Under Article 4, the federal courts uphold criminal jurisdiction; offenses over national and foreign state, international law, fiscal and economic policy of the federal government, counterfeit currency to emulate instruments of central government, security and freedom of communication operating regionally or internationally, aviation safety, foreigners defenses and victimization, illegal smuggling of drugs and hazardous substances and overall state and federal jurisdiction and connection of the government without responsibly and duties.

==Inefficiency of reliability ==
The Judiciary of Ethiopia has fallen into low levels of impartiality, integrity, and competency. Courts are subjected to long delays and intrusion from politicians and bureaucrats.
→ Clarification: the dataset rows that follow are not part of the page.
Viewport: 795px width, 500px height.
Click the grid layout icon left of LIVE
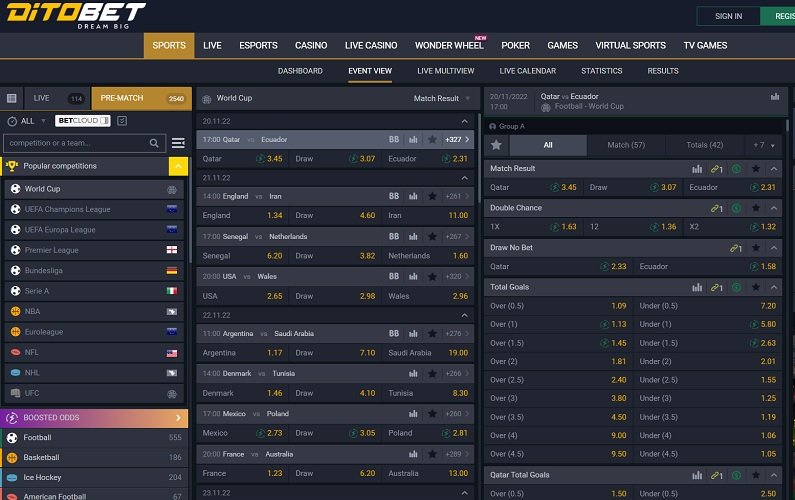click(x=11, y=98)
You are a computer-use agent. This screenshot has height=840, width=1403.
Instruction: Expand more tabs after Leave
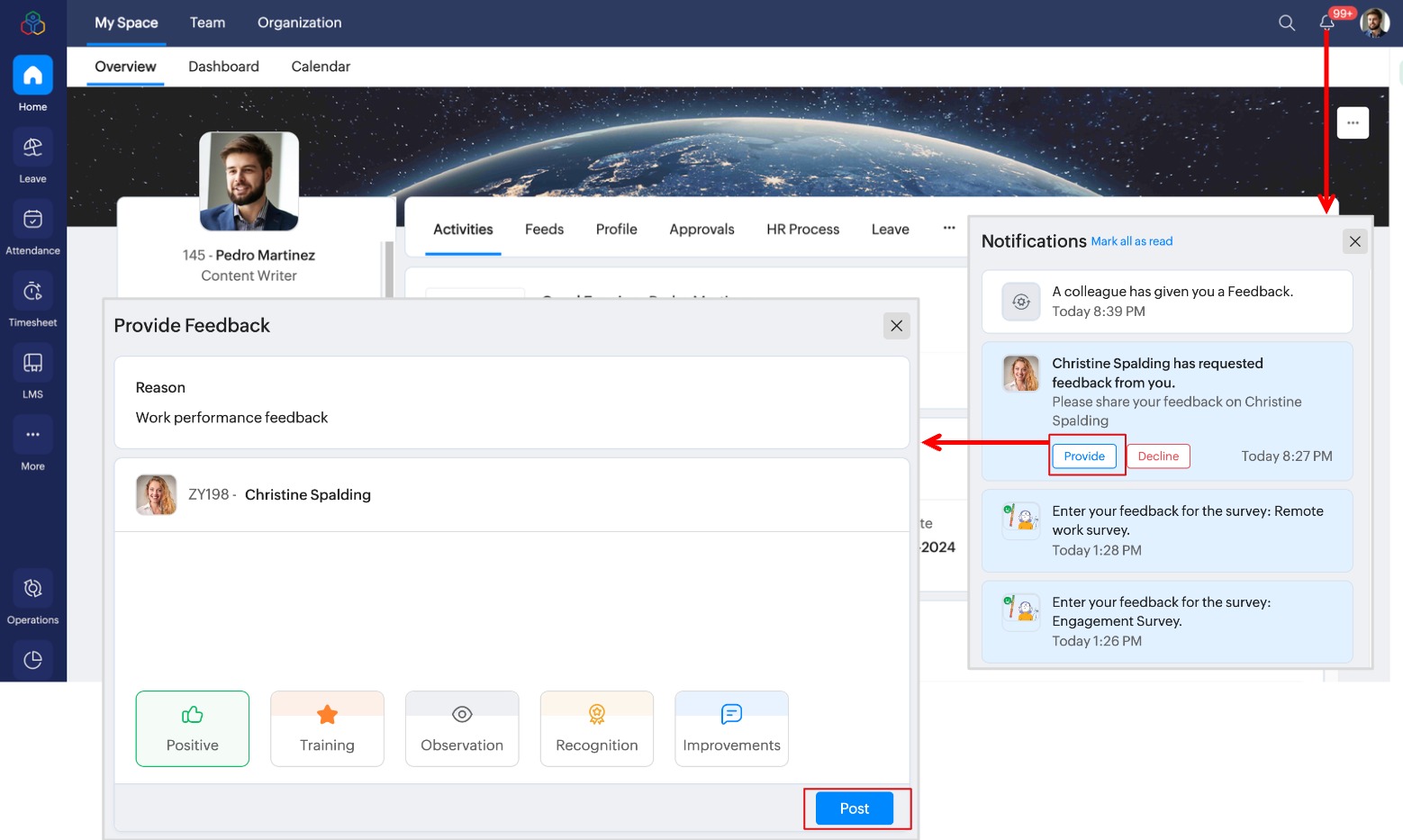coord(949,229)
According to a 2005 report on legal reforms, the judiciary was inaccessible, corrupt, politicized and under-funded. It lost independence in cases of state. For example, the Oromia Supreme Court judge Teshale Abera and federal judge Wolde-Michael Meshesha fled the country after call upon investigation on electoral fraud of the 2005 general election.

In 2006, Teshale told to BBC to plan appointment of loyalist judges, while Wolde-Michael said he received death threats to manipulate the death toll in the 2005 protests. Since 2000, the government aimed to reform the judicial system with the help of outside donor funds. In 2002, the Ministry of Capacity launched a Justice System Reform program which proposed a number of recommendations of 2005 baseline study report to all actors in the justice system.
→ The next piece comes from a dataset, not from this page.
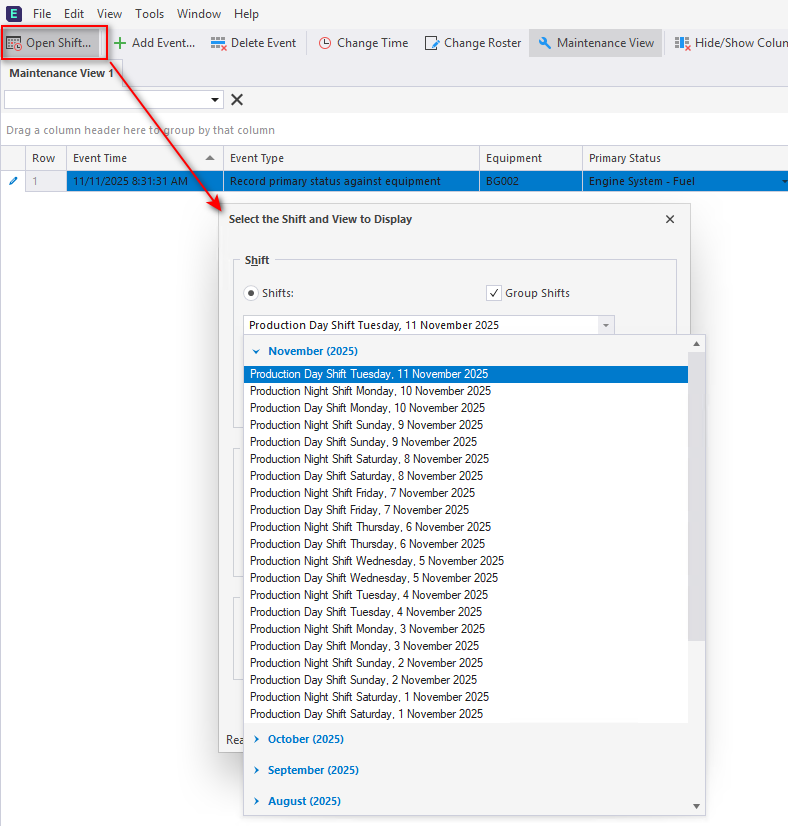This screenshot has height=826, width=788.
Task: Select the Shifts radio button
Action: click(x=252, y=293)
Although consequent seminars were held for local and state judge, it did not yield the fundamental issues raised by baseline study. Henok Gabisa, a prominent Oromo activist from U.S., reported that the reform budget was used politically to intervene judges. Meanwhile, the judicial system has shown slight development.

==Recent reforms==
Since 2018, the new Prime Minister Abiy Ahmed undertook reforms on judiciary body, political and economic sectors. According to diagnostic study by Legal and Justice Affairs Advisory Council, the previous government lacked freedom to participate the public and professional section. In the same year, the Advisory Council was established to oversee government strategy on the implementation of this reforms.

Under the Supreme Court President Meaza Ashenafi, three projects were carried out. The head of communication of the Supreme Court told the Ethiopian Insight that improvement are undergoing ranging from creating appropriate workplace and courtrooms to drafting the Federal Court Proclamation and Federal Judicial Administration Proclamation.

In the last fiscal year, the federal court planned to resolve 166,758 cases and gave judgments on 171,276 cases, surpassing their plan by 2.7%. This fiscal year showed an improvement on reduction of cases times earlier. The Supreme Court also allocated 4,000 federal court employee from the Civil Service Commission, drafting a relevant directive. According to Meaza Ashenafi press conference speech on 13 August 2021, the Supreme Court judiciary enjoyed 70% satisfaction rate among plaintiff.

Attorneys reported an improvement of judiciary and concerned the lack of service provision in the courts. Mulugeta Belay, best known for leading role in the TV series Chilot as a judge, told that the courts' neglected to he government and appointment and promotion of judges conducted without discretion.